What sets your approach apart?
GB: We’re known for our obsessive attention to detail, and this likely is a result of our desire to thoroughly examine a project from a macro to micro perspective, top to bottom. Caring about the details, and doing them well, means one cares about the project, and if one cares about the project, one cares about the guest. And what guest doesn’t love feeling cared for?
What is most important to you when designing any project?
WH: Our main goal is to create spaces that resonate and are uniquely memorable. We accomplish that by creating a sense of connectivity for the guest. Through layered concepts, programmatic synergies, thoughtful details, strong brand awareness and an integrated, holistic approach, we are able to make spaces that have a deeper sense of soul. People tend to say that they feel really good when they are in our spaces, which makes us very happy to hear. Sometimes they might not even be sure exactly why, but if everything comes together one can really feel it. And when people feel good, they tend to enjoy themselves more. And when they enjoy themselves more, the food tastes better, the drinks are that much more refreshing, and ultimately the overall experience is that much more memorable and worth sharing.
What is the most significant design element that affects how people feel about food?

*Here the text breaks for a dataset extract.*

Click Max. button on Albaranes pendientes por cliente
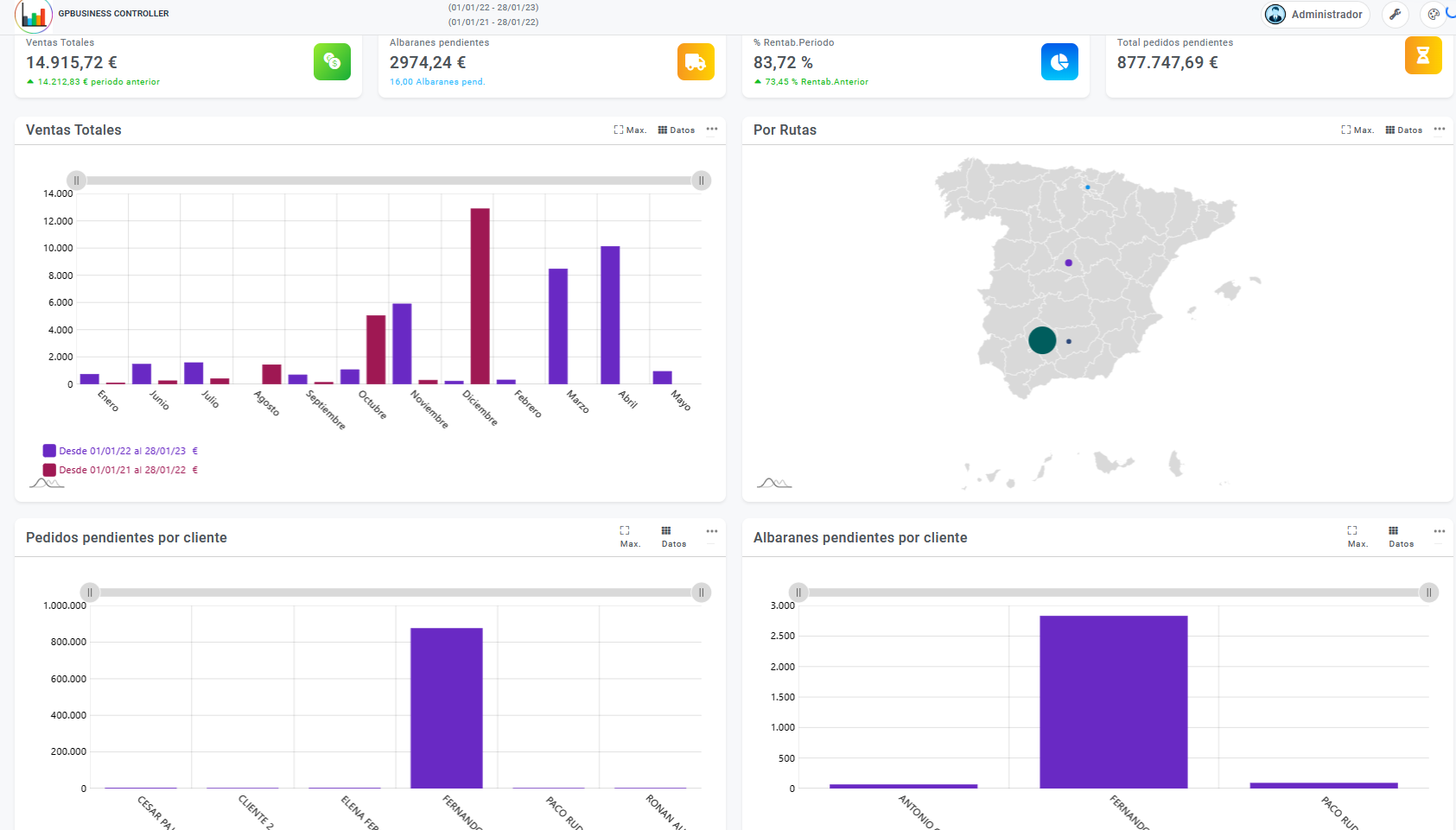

WH: Lighting. This goes back to our obsessive nature over the details, and lighting is one of those elements that if it’s just right, it can change everything about a space—an atmosphere, a mood. We are constantly going into our owned and operated venues and playing around with lighting, adjusting dimmers, adding/subtracting candles, all to create a very specific feeling and experience that we’re looking for our guests to have in our spaces.
GB: We’re so lighting obsessed that we created our own internal lighting (and furniture) arm, GoodShop, that designs custom light fixtures of all kinds to ensure that we can control not only the design of the fixture, but also the quality of the lighting in the room.
How has social media affected your work, or does it?
KO: It seems that social media is affecting everyone’s work these days, and yes, it’s been influential for us as well. Like most businesses, we’ve found that it’s a great mechanism to promote our own work and showcase our creativity in order to attract potential collaborators as well as designers to work in our studios. But its main power is the ability to seek and find inspiration at the snap of your fingers. There is still nothing like getting inspiration from exploring the souks in Istanbul or paddling a river in Patagonia—nothing can fully replace an in-person experience. But social media has made it possible to widen our collective horizons.
What’s your most unusual source for inspiration?
AF: 1960s “Popular Mechanics” magazines are full of gold! Connecting to past spirits of innovation and then propelling them into a future vision can be pretty energizing.
Whose work makes you wish you’d thought of that?
KO: An incredibly original and huge risk taker that we admire is the artist and set designer Tony Duquette, who was quite prolific in Los Angeles in the 1940s-‘50s. Some of his fantastical creations are so over the top and bizarre that we just have to smile. That level of originality and risk taking on some space or object makes us wish we thought of that sometimes.
How do you envision the future of restaurant design?
AF: It will be much more casual overall, and focused on experience rather than aesthetics (as it should!). It will be much more hybridized, and hospitality and “restaurant design” will be infiltrating all different sectors, from fashion to retail, office and beyond.